El libro presenta también una enorme cantidad de fotografías de los rostros (en muchos casos destrozados) de víctimas fatales de atentados terroristas en la Argentina y en el mundo. Llama la atención, a la distancia, que no hayan impreso también esas páginas en rojo furioso.
Tampoco sorprende que la publicación cierre con un epílogo en el que aparecen casi con las mismas palabras los argumentos que vuelven a escucharse en la actualidad: “Así es como surgen las incongruentes movilizaciones en favor de los Derechos Humanos (únicamente de los terroristas y no de las personas que ellos asesinan)”. Y el agradecimiento final, que no tiene desperdicio:
“La APA agradece a los familiares de las miles de víctimas del terrorismo, al periodismo nacional y al personal militar y policial la valiosa colaboración prestada, sin cuyos testimonios no hubiera sido posible estar este libro a la consideración de la opinión pública de todo el mundo”.
CIVILES Y DICTADURA
Uno de los consensos centrales de la vida democrática argentina es el repudio al terrorismo de Estado, y en general la categorización del periodo 1976-1983 como “dictadura militar”.

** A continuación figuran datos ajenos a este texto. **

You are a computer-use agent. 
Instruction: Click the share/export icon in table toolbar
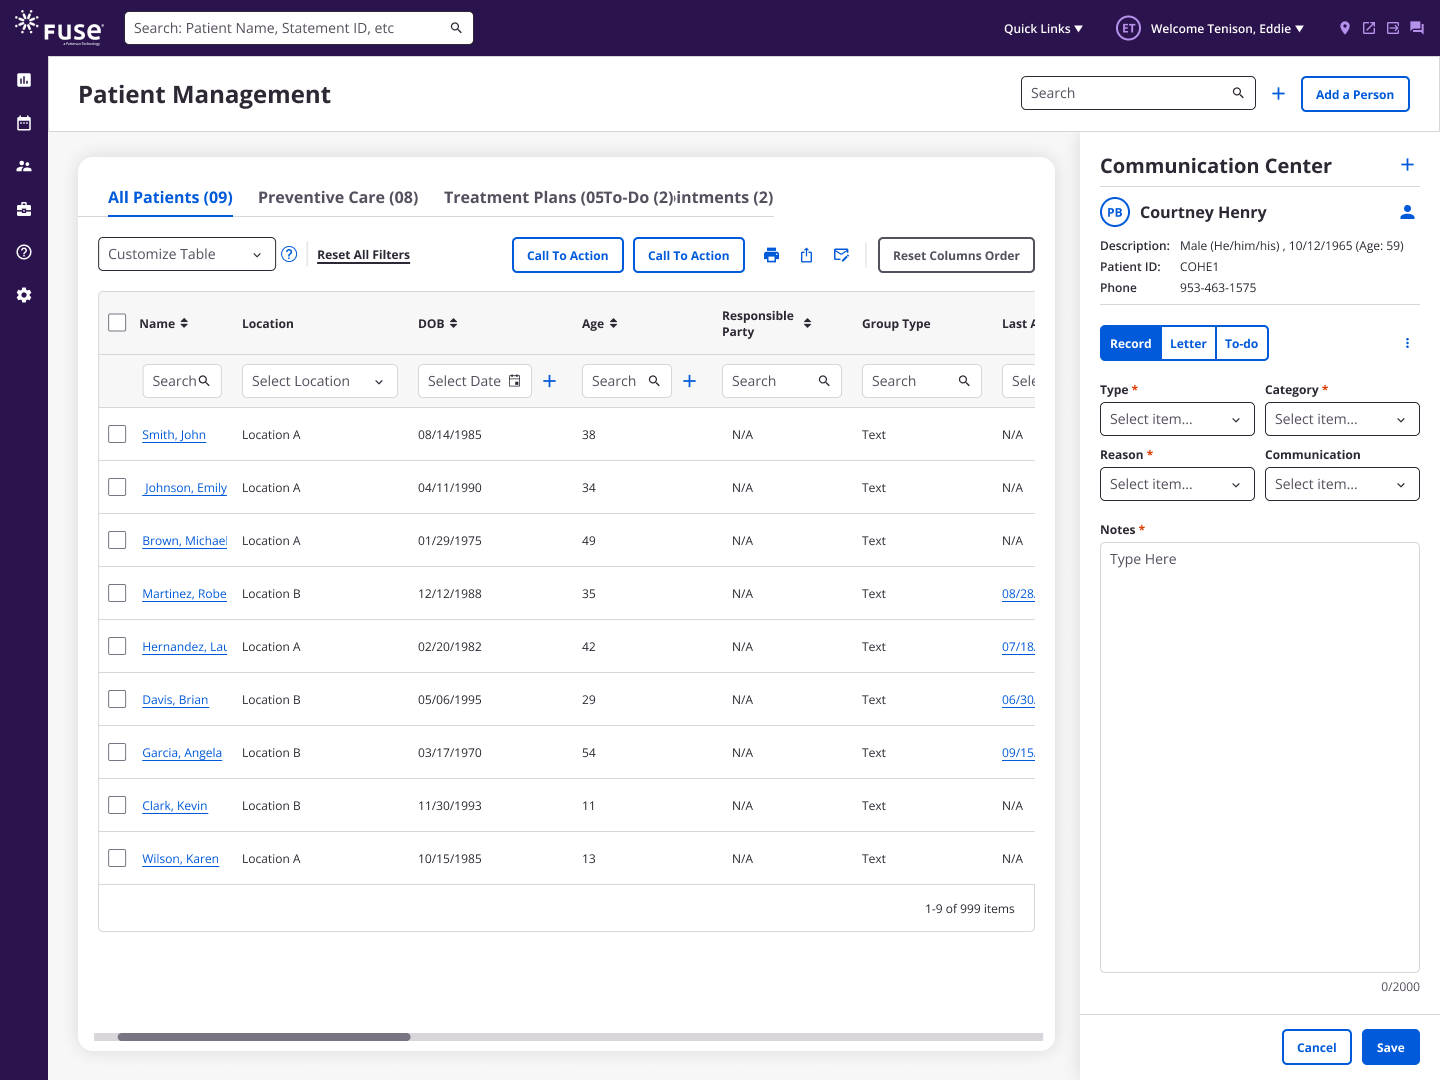click(x=806, y=255)
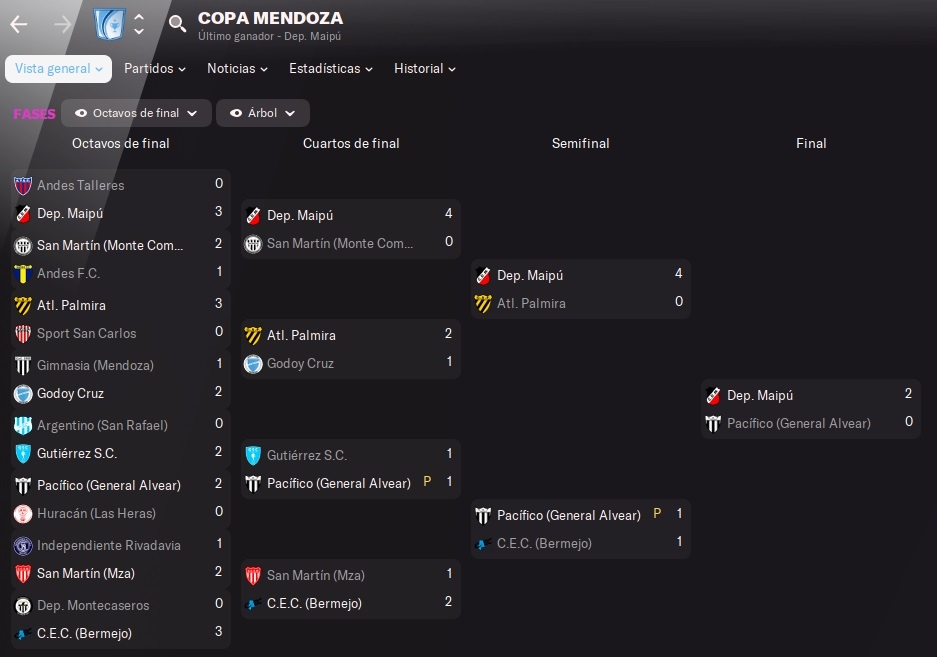
Task: Open the Estadísticas menu tab
Action: pos(331,69)
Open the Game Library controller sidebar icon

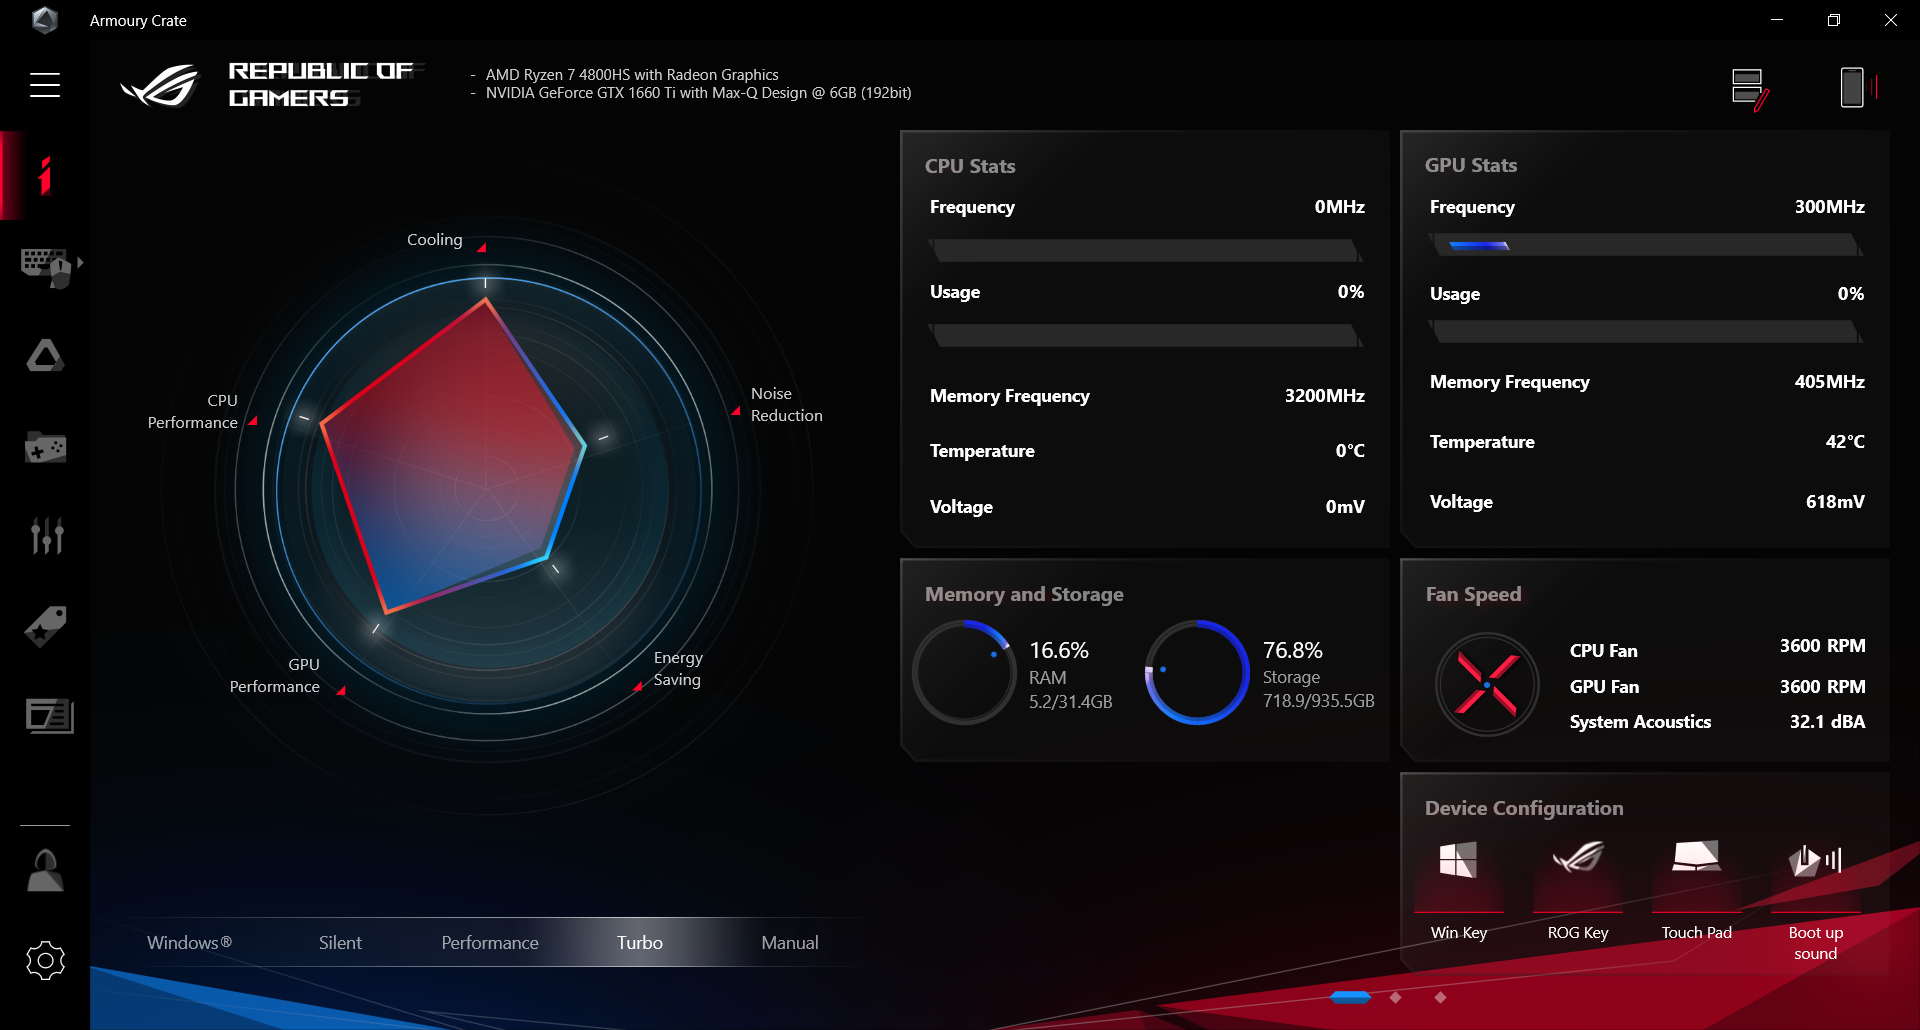[x=45, y=447]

No obstante no suelen recordarse dos elementos en los que me parece importante hacer hincapié: primero, que en la Argentina el terrorismo de Estado comenzó antes de 1976, como lo prueban casi un millar de víctimas de la Triple A, organizada desde los más altos niveles de decisión del tercer gobierno del General Perón. Claro que a partir del 24 de marzo de 1976, el terrorismo de Estado pasó a ser la principal política pública de la Junta integrada por representantes de las tres Fuerzas Armadas. Pero la Junta no estaba sola. Si bien la cara pública eran los militares de las tres fuerzas (“las tres A son hoy las tres Armas”, escribe Rodolfo Walsh en su célebre “Carta abierta de un escritor a la Junta Militar”) la dictadura fue en verdad cívico militar.

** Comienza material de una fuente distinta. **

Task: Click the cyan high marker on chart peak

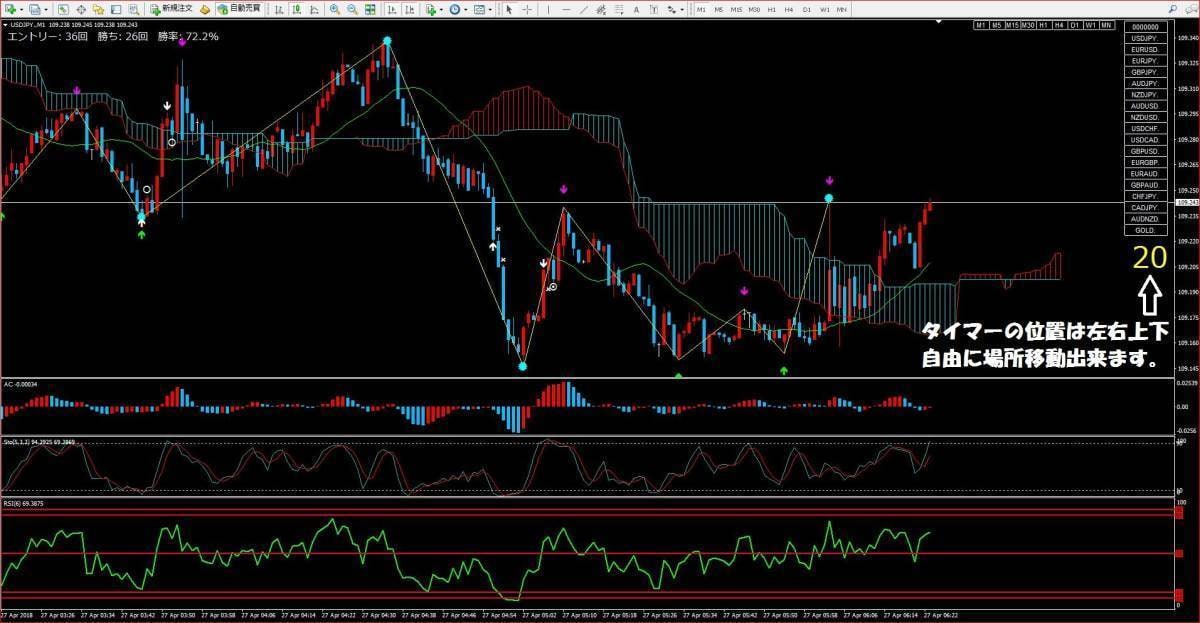Action: pos(387,42)
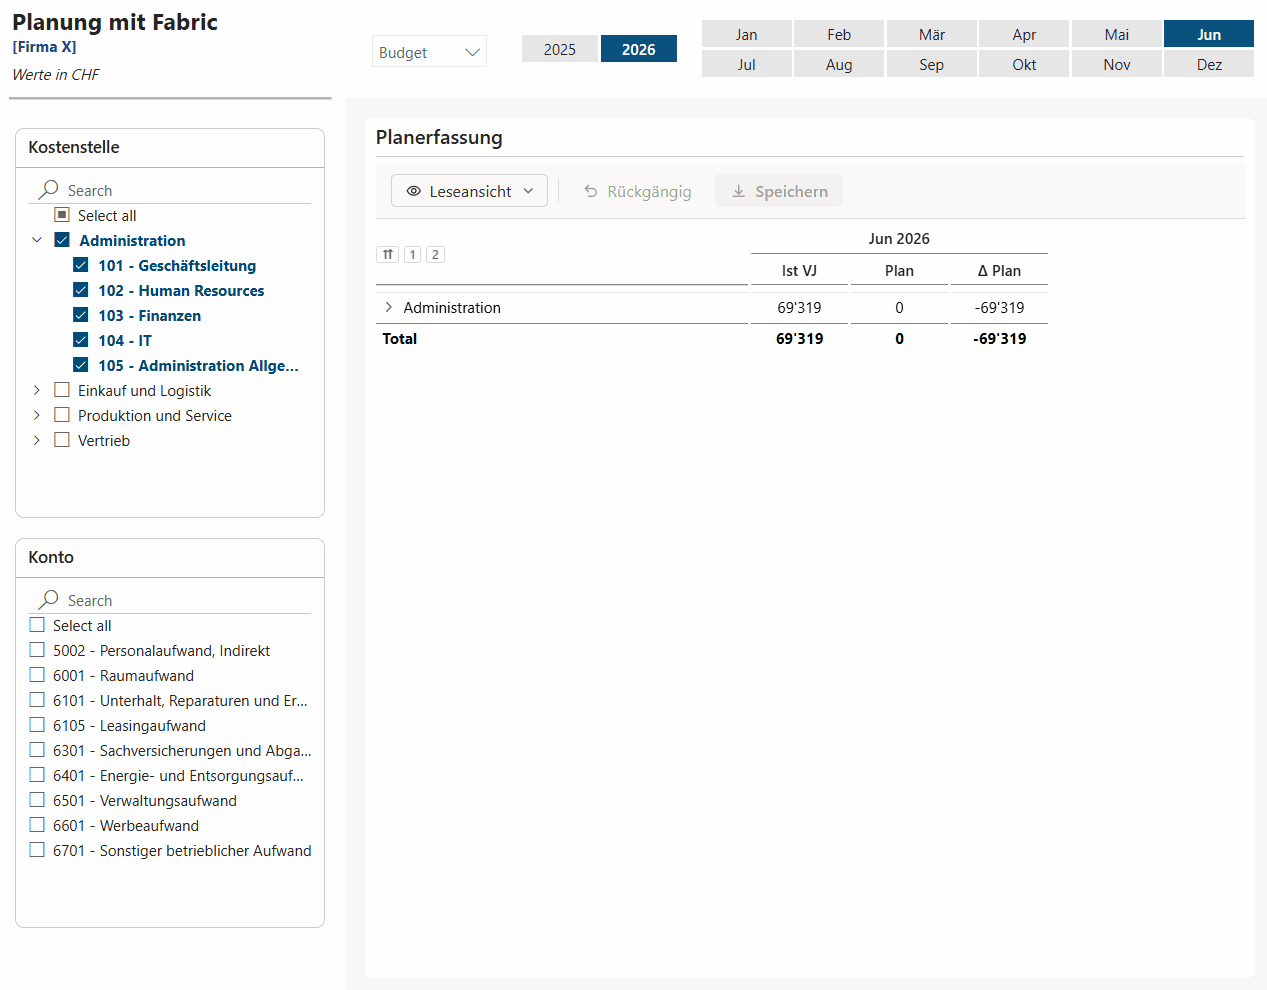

Y ese es el segundo elemento. La Junta no solo tuvo el apoyo explícito de instituciones como la Iglesia Católica Argentina, la Sociedad Rural, la Unión Industrial Argentina, los principales medios de comunicación, entre otras, sino que además contó con la abierta participación de centenares de dirigentes políticos.
Un informe de la SIDE citado por el diario La Nación en el tercer aniversario del golpe, en 1979, revelaba que sobre 1.697 intendentes de la dictadura en todo el país solo 170 (el 10 por ciento) eran militares. Otros 649 eran civiles sin militancia política. Los 878 restantes, es decir más de la mitad, provenían de los partidos tradicionales, e incluso detallaba su origen: “Unión Cívica Radical, 310; Partido Justicialista y otros afines 192; Partido Demócrata Progresista, 109; Movimiento de Integración y Desarrollo, 94 ; Fuerza Federalista Popular, 78 ; Partido Demócrata Cristiano, 16; Partido Intransigente, 4”. Uno de los dirigentes históricos del viejo socialismo –de su facción más volcada a la derecha– Américo Ghioldi, era embajador en Portugal. Y todavía en noviembre de 1980, la revista del Partido Comunista, Comentarios, celebraba en su portada la designación de Roberto Viola como presidente, con una foto del nuevo gobernante en uniforme. Aunque el libro ominoso que aquí comento no tenga autores conocidos, seguramente aún es posible reconstituir que entre los cerebros y manos que lo prepararon, entre esos “demócratas”, no faltaron civiles. Que, quizás en un prurito de conciencia del lugar que la historia le daría a su “obra”, no se atrevieron a incluir su autoría. Como dije al comienzo, no hay datos de editores, no hay una sola nota firmada, no hay editorial ni imprenta responsable. Se trata de un típico panfleto de propaganda, tan vergonzante que no encontraron una sola de esas “patrióticas” y “democráticas” personas dispuesta a poner su firma al pie de semejante publicación.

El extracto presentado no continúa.